══ TASK MATERIAL

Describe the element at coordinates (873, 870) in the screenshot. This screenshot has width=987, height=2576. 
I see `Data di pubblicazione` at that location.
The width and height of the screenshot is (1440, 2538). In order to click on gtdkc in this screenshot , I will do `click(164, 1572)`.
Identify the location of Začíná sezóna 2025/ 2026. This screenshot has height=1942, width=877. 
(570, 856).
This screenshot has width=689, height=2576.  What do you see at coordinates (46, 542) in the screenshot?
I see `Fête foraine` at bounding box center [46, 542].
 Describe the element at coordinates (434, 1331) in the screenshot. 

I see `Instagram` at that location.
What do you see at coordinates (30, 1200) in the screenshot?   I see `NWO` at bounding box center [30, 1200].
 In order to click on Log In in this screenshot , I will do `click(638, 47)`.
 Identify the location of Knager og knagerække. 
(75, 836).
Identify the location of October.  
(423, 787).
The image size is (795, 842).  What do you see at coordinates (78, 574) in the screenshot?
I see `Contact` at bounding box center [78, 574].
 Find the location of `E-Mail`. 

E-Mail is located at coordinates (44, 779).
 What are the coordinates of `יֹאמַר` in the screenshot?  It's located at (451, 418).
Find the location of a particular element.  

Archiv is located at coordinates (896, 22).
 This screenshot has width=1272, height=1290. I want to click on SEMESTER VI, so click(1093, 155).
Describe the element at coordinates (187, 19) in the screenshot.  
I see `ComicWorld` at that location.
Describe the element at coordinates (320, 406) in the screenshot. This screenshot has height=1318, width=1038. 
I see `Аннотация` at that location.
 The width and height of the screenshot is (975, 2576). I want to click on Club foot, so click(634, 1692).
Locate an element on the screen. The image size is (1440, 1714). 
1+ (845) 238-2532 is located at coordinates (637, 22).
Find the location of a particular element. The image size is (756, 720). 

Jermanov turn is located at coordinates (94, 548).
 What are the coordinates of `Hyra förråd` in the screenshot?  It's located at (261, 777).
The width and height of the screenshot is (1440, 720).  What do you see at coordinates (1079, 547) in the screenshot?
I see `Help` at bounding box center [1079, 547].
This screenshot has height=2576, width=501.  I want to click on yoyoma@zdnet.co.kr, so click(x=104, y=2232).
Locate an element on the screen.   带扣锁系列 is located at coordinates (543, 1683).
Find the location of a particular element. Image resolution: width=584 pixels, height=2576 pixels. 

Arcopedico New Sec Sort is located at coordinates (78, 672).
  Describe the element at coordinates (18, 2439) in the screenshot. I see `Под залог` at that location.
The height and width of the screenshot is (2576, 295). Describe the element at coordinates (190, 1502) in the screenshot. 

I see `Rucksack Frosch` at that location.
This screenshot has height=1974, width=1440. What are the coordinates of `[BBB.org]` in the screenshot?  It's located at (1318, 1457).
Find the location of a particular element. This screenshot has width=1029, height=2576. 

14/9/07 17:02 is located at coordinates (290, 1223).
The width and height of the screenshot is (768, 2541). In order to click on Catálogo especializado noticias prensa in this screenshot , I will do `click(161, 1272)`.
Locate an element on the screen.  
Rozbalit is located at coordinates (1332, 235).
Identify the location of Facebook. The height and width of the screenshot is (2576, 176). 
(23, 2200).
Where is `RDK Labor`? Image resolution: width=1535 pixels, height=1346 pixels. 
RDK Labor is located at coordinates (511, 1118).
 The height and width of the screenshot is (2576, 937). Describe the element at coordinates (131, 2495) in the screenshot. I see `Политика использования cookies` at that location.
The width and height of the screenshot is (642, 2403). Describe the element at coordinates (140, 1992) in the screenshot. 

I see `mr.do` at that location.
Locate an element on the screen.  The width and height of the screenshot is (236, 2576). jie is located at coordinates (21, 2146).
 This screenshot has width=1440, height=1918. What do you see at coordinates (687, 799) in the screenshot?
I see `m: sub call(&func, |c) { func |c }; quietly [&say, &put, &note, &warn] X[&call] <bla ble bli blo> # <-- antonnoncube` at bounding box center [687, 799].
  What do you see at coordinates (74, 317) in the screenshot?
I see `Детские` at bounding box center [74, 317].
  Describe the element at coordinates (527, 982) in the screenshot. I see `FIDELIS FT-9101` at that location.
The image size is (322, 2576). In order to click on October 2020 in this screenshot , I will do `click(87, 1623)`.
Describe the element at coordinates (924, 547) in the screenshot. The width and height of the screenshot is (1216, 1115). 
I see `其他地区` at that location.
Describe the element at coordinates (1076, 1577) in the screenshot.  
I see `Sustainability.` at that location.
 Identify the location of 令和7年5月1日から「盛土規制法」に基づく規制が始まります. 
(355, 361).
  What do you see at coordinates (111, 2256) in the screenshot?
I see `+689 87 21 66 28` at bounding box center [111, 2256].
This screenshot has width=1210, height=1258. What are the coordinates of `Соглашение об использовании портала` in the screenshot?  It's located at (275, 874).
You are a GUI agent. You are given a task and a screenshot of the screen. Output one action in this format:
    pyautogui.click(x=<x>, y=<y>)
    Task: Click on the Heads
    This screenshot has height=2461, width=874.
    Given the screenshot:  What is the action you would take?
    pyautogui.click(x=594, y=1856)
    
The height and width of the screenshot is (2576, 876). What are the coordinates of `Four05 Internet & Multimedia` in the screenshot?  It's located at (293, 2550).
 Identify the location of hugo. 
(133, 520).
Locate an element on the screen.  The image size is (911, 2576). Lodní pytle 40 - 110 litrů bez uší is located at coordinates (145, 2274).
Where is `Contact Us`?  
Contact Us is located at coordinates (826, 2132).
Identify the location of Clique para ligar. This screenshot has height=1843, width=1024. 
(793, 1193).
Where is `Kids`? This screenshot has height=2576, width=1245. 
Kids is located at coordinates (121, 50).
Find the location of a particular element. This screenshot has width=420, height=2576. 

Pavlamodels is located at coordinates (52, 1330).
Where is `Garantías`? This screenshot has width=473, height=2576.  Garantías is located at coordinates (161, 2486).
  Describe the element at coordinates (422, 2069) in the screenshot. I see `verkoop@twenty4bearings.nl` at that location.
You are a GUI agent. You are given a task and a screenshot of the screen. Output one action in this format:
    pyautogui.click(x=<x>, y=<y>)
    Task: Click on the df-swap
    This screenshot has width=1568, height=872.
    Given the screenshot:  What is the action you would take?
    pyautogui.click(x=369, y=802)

════

Reproduce the listing word for word, starting at its first line and ending with the line that contains "What do you see at coordinates (30, 1200)", including both of those lines.

Describe the element at coordinates (873, 870) in the screenshot. This screenshot has width=987, height=2576. 
I see `Data di pubblicazione` at that location.
The width and height of the screenshot is (1440, 2538). In order to click on gtdkc in this screenshot , I will do `click(164, 1572)`.
Identify the location of Začíná sezóna 2025/ 2026. This screenshot has height=1942, width=877. 
(570, 856).
This screenshot has width=689, height=2576.  What do you see at coordinates (46, 542) in the screenshot?
I see `Fête foraine` at bounding box center [46, 542].
 Describe the element at coordinates (434, 1331) in the screenshot. 

I see `Instagram` at that location.
What do you see at coordinates (30, 1200) in the screenshot?   I see `NWO` at bounding box center [30, 1200].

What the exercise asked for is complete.